* [Work to be completed]
The whole of the data is to be reproduced exactly.

Data supplied section start

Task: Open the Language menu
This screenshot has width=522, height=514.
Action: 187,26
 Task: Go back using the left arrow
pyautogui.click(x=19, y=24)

Data supplied section end

* [Response box]
Task: Open the Language menu
This screenshot has width=522, height=514.
Action: 187,26
 Task: Go back using the left arrow
pyautogui.click(x=19, y=24)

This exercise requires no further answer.